─── Recorded information ───
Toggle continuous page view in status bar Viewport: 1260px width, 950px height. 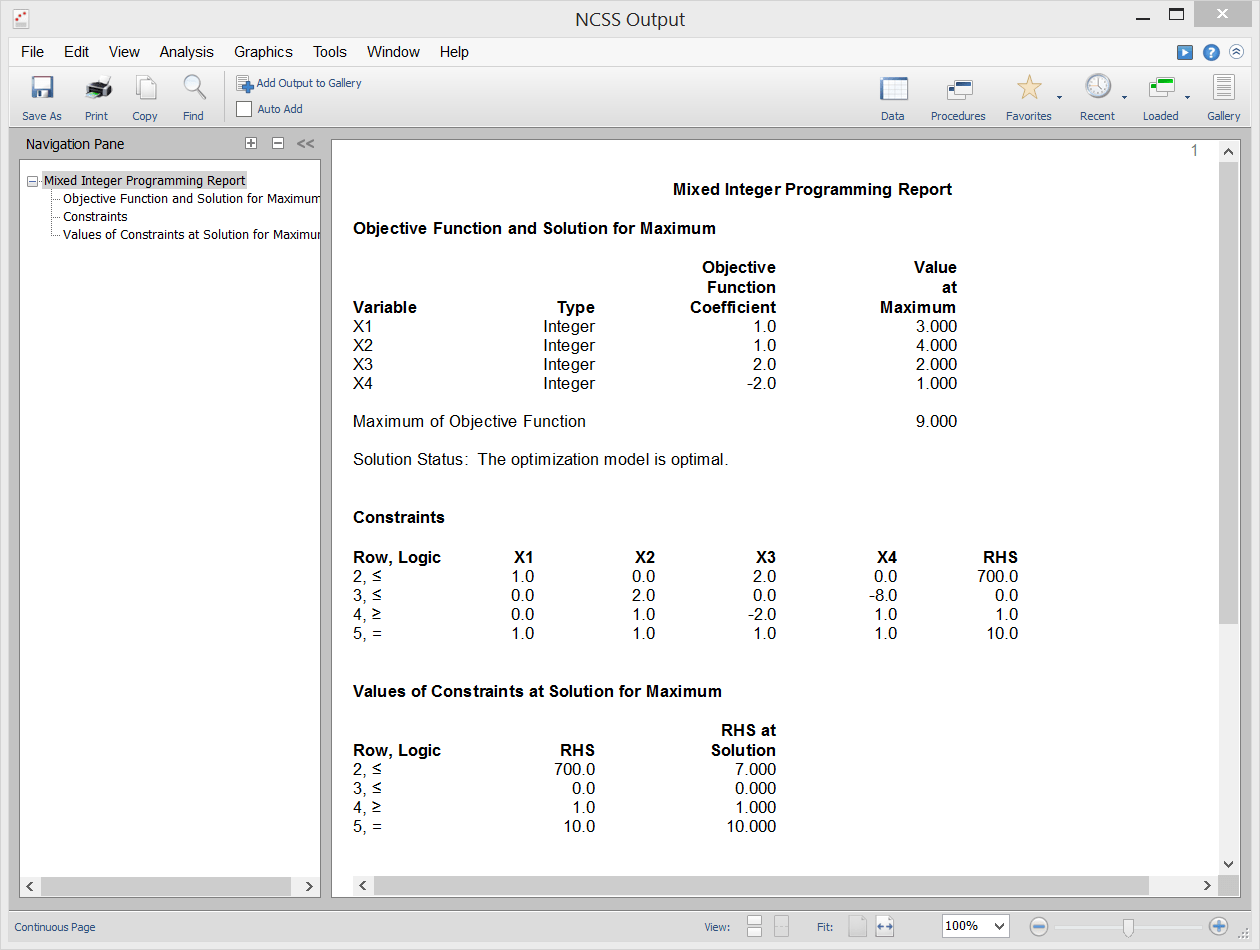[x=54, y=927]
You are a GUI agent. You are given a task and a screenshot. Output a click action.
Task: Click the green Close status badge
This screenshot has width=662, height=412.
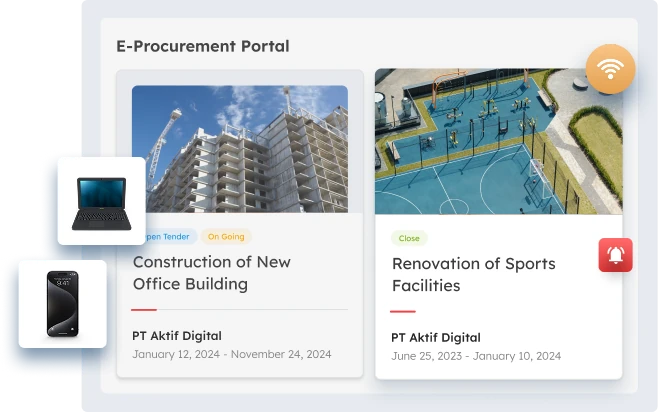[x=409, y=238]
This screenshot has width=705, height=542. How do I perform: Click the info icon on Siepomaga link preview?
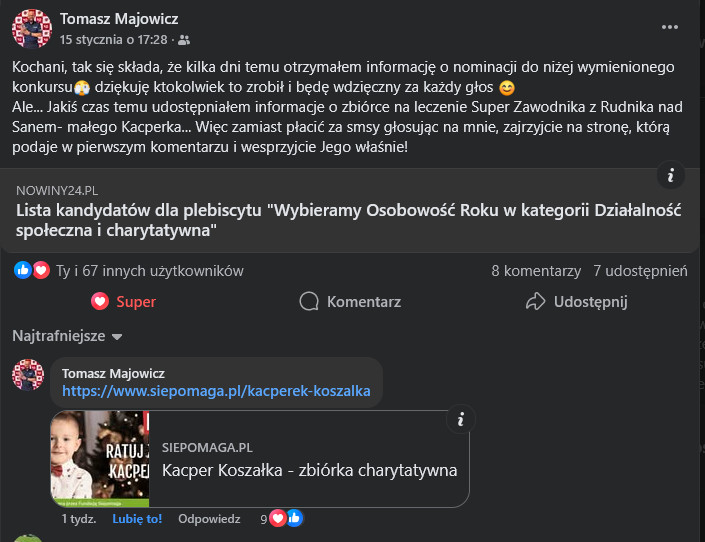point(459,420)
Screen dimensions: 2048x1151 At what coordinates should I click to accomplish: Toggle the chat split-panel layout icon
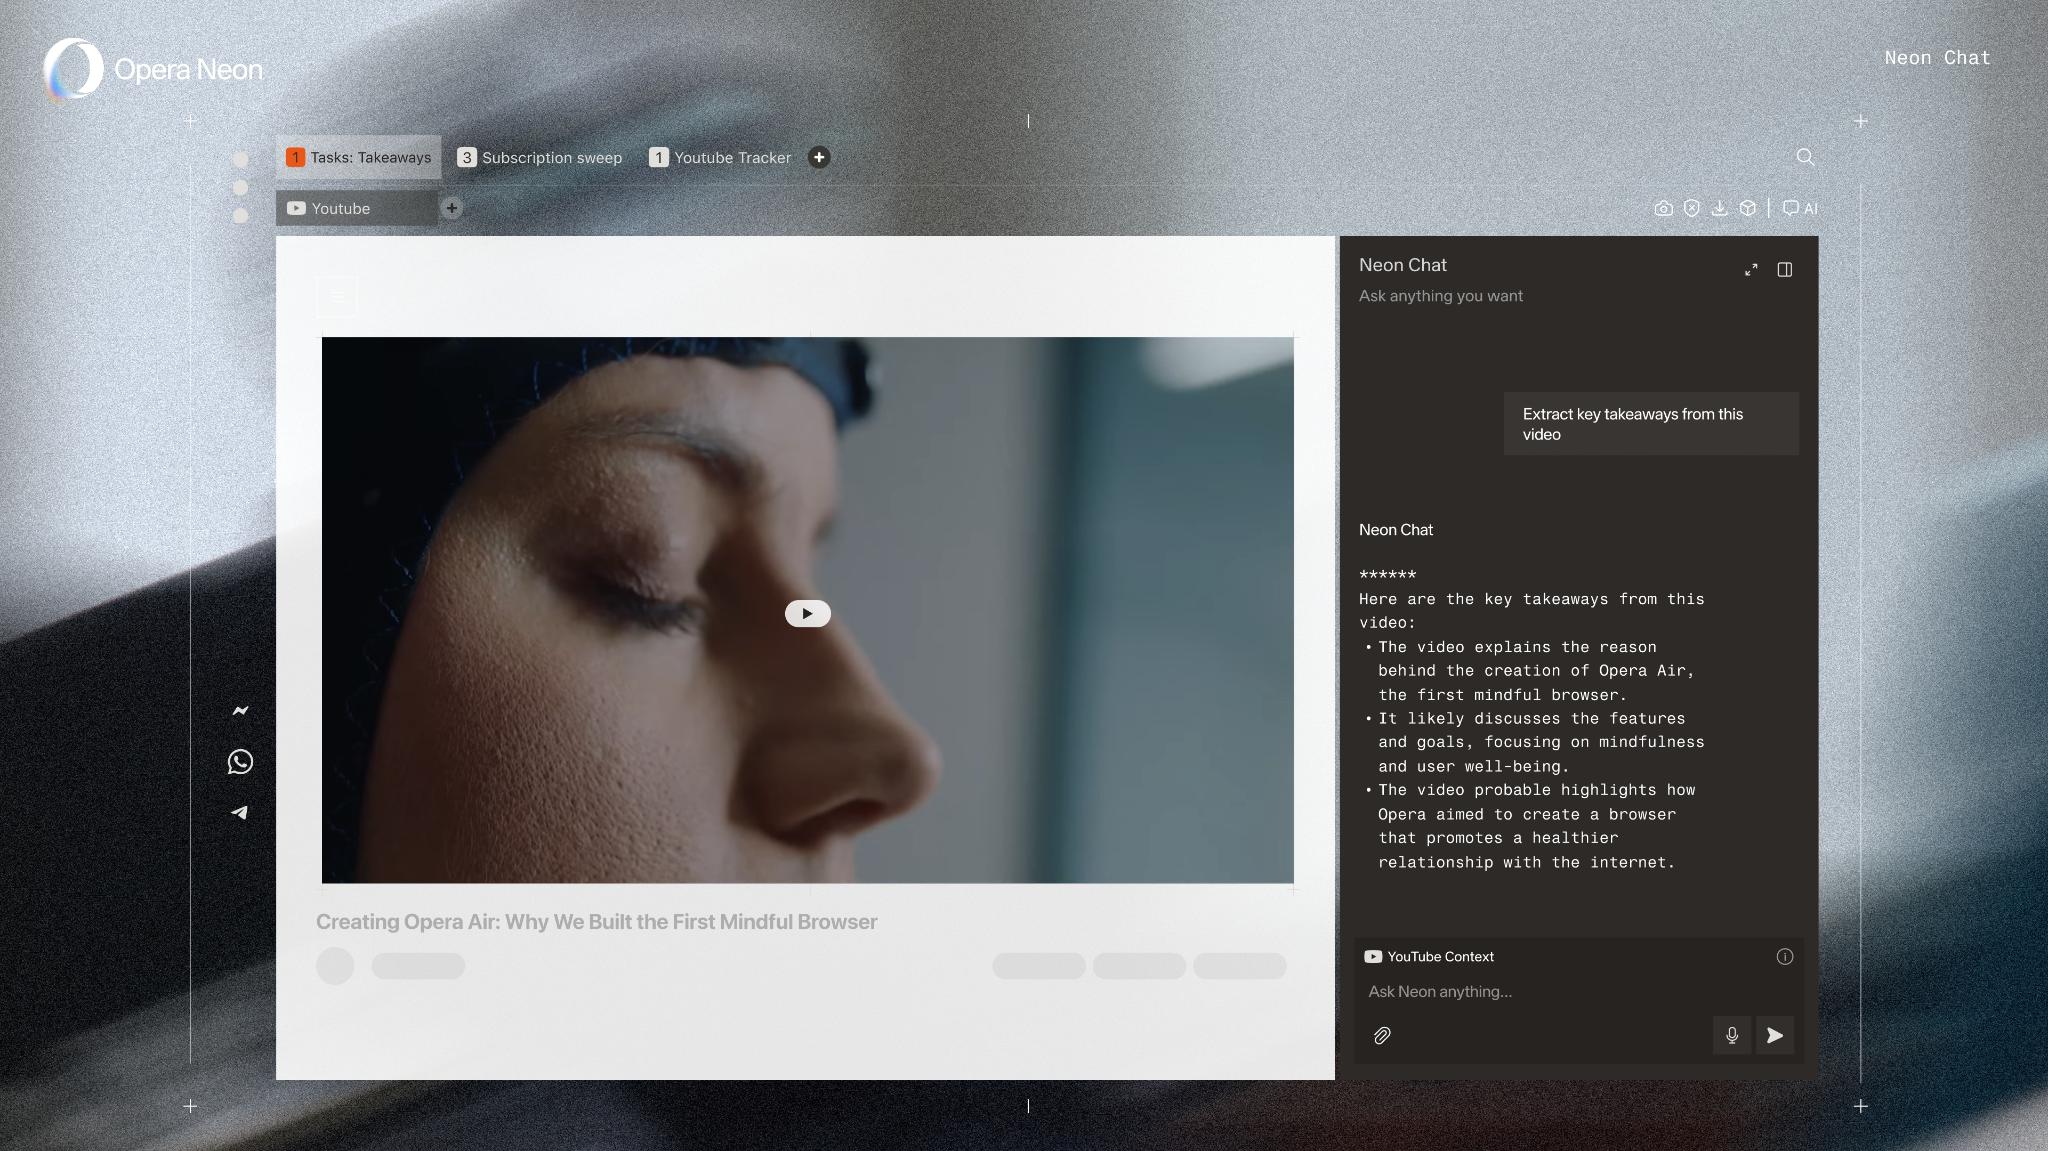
───
Instruction: Put the listing into a numbered list, leaving out blank lines and pictures. Begin at the line that contains "You are a GUI" and stop after the line that contains "point(459,420)".

Expected output:
1. You are a GUI agent. You are given a task and a screenshot. Output a click action.
2. Task: Click the green Close status badge
3. This screenshot has width=662, height=412.
4. [x=409, y=238]
5. This screenshot has width=705, height=542. How do I perform: Click the info icon on Siepomaga link preview?
6. point(459,420)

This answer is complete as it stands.